### [Consignes de l'exercice]
Réécrivez le passage de la discussion sur l'écran noir en sortie de veille en commençant à « Non du tout » et en terminant à « paranormal-wizzzard (27 Avril 2014) », avec « délai » remplacé par « temps ».

### [Extrait retenu]
+-------+

# Ecran noir de sortie de veille



## jimmy852 (26 Avril 2014)

Bonsoir à tous! Je possède un mac rétina depuis Janvier et je remarque depuis peu un soucis. Voilà, quand mon mac se mets en veille, et que je veux en sortir, l'écran reste noir. Le curseur de la souris est bien là, maniable, mais il faut une dizaine de seconde pour que peut-être, l'image apparait. 
Une solution?

merci!


----------



## paranormal-wizzzard (26 Avril 2014)

jimmy852 a dit:


> Bonsoir à tous! Je possède un mac rétina depuis Janvier et je remarque depuis peu un soucis. Voilà, quand mon mac se mets en veille, et que je veux en sortir, l'écran reste noir. Le curseur de la souris est bien là, maniable, mais il faut une dizaine de seconde pour que peut-être, l'image apparait.
> Une solution?
> 
> merci!



RAM saturée ? Reste de l'espace sur le DD?


----------



## jimmy852 (27 Avril 2014)

paranormal-wizzzard a dit:


> RAM saturée ? Reste de l'espace sur le DD?



Non du tout j'ai 8GO de RAM, encore jamais saturé et encore 180Go de libre.
Chose étrange, en changeant le délai avant la mise en veille, le problème a disparu pour le moment :l


----------



## paranormal-wizzzard (27 Avril 2014)

Ici, après un redémarrage et reset de la PRAM le soucis a disparu.


----------



## jimmy852 (2 Mai 2014)

merci paranormal-wizzzard, mon problème étant réapparu, j'ai testé le reset-PRAM et pour le moment, tout est revenu à la normal!
Je mets le topic résolu, et je vous tiens au courant si jamais le problème réapparait!


----------



## jimmy852 (4 Mai 2014)

Ca me l'a refait aujourd'hui :/


----------



## paranormal-wizzzard (4 Mai 2014)

Regarde dans préférences système ---> économiseur d'énergie

S'il est coché, décoche suspendre l'activité des disques durs pour voir...


----------



## ombral26 (4 Mai 2014)

Salut !

+-------+

### [Liste des lignes]
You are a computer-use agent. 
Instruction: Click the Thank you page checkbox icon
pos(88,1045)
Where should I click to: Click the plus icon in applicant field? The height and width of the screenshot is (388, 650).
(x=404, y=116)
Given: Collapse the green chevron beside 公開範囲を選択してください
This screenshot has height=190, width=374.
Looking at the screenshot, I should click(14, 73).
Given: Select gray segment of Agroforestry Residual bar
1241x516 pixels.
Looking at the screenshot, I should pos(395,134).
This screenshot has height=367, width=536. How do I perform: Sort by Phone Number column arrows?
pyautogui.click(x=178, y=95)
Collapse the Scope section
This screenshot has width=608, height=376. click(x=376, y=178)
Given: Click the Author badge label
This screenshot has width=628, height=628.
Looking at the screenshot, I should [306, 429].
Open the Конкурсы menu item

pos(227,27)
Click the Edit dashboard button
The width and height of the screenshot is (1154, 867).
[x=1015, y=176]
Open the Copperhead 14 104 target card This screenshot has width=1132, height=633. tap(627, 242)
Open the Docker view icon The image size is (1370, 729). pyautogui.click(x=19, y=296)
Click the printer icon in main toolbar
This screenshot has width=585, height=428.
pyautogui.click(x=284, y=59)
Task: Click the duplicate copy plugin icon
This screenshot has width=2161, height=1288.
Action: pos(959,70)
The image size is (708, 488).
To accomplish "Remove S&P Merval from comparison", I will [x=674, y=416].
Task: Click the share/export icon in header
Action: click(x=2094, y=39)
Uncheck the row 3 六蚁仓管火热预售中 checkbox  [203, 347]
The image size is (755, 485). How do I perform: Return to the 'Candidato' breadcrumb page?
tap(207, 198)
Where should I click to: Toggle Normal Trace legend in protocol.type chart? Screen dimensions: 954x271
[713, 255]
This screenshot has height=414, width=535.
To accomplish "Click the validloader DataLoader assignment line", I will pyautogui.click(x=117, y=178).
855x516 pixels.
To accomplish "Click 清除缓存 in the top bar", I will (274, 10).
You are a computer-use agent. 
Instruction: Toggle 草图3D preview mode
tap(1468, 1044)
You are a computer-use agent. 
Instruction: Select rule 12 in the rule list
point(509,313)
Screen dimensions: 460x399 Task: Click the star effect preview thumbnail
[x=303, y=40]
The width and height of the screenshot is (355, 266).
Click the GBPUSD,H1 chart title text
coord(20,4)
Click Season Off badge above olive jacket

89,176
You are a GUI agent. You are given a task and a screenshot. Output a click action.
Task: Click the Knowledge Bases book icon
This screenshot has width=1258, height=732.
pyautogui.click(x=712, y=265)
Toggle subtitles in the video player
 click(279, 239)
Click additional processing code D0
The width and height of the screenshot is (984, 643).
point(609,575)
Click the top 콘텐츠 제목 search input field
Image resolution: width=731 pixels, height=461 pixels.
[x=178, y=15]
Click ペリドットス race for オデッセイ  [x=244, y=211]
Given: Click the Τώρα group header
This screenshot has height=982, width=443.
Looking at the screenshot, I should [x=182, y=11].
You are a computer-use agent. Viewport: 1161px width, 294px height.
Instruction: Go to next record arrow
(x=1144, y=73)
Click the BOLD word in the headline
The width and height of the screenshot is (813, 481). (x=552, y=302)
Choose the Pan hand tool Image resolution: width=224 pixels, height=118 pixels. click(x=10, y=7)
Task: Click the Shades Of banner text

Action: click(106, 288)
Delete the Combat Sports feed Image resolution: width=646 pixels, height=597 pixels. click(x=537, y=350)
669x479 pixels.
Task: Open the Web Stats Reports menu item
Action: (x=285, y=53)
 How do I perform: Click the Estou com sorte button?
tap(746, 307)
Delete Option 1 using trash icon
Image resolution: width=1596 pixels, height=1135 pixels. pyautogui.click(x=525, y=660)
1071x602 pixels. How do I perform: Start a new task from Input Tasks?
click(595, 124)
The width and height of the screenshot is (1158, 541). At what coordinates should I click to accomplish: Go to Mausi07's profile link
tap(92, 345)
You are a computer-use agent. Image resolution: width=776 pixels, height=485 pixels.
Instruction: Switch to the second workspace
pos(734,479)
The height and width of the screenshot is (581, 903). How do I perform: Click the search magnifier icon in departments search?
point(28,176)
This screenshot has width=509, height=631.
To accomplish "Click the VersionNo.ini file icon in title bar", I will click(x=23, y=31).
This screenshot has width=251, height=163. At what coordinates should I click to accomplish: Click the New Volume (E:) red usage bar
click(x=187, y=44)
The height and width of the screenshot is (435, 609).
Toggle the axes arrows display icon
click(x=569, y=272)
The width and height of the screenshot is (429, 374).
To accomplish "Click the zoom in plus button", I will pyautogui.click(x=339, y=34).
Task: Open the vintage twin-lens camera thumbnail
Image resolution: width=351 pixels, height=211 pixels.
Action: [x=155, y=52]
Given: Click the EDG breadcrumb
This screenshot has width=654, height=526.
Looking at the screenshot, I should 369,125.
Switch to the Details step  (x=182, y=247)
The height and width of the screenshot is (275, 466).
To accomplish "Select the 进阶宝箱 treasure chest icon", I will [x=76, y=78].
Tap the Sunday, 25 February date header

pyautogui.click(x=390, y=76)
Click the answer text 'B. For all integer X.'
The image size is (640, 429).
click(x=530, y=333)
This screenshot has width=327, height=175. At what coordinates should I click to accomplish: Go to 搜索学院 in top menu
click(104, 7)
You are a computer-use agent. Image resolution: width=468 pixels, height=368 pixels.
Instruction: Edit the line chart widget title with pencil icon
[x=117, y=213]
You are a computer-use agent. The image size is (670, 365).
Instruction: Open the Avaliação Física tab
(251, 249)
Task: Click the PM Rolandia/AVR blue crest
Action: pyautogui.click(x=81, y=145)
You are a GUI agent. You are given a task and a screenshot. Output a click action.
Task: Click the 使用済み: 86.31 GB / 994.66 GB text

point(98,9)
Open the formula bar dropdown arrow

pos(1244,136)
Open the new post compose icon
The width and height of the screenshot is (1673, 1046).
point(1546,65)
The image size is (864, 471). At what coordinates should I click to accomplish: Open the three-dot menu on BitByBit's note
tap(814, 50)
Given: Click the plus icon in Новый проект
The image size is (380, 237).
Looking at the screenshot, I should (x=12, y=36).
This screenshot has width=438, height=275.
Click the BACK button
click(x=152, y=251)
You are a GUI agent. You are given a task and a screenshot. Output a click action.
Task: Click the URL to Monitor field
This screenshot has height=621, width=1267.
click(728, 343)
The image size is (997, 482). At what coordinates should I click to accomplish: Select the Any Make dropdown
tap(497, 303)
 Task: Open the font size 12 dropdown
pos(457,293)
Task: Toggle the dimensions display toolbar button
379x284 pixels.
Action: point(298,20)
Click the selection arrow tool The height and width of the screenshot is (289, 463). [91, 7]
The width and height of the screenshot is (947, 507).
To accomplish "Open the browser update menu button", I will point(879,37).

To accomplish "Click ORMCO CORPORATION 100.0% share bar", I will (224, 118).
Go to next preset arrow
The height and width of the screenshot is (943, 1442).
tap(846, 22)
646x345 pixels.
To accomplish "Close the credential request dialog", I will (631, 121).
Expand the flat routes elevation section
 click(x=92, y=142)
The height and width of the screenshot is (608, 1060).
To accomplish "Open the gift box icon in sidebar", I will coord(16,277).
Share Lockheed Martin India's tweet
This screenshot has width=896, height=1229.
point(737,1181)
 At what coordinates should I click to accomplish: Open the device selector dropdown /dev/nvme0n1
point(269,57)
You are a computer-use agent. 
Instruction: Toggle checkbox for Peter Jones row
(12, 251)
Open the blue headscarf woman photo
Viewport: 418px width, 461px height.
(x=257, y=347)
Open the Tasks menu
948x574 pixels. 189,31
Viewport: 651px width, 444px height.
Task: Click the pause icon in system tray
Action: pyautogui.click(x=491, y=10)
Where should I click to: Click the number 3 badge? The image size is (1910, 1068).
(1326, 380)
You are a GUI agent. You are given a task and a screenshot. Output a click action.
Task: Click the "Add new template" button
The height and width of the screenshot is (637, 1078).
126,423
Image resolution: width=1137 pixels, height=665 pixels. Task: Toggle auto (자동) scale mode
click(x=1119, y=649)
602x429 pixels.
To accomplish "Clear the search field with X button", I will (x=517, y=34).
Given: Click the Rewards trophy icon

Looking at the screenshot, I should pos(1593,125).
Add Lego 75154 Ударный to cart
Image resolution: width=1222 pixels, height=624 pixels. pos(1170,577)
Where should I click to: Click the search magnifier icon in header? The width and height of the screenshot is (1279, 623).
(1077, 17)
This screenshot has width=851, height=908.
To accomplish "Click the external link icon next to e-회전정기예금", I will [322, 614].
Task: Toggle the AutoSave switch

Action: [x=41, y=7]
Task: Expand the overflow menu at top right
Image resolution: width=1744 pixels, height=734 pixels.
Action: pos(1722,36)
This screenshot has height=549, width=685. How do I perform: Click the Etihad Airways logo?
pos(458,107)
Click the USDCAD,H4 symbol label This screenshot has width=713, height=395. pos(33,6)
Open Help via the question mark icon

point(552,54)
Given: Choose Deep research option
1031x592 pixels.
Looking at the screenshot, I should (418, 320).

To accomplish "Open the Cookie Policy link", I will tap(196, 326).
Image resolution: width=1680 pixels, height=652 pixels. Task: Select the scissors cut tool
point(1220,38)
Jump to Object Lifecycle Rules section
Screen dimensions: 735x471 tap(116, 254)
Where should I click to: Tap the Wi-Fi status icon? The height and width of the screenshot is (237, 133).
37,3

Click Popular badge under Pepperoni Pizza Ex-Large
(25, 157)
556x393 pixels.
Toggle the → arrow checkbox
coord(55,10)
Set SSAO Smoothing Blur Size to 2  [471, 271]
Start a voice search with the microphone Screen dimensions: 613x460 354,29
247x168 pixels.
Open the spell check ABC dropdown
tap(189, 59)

+-------+

### [Réponse attendue]
Non du tout j'ai 8GO de RAM, encore jamais saturé et encore 180Go de libre.
Chose étrange, en changeant le temps avant la mise en veille, le problème a disparu pour le moment :l


----------



## paranormal-wizzzard (27 Avril 2014)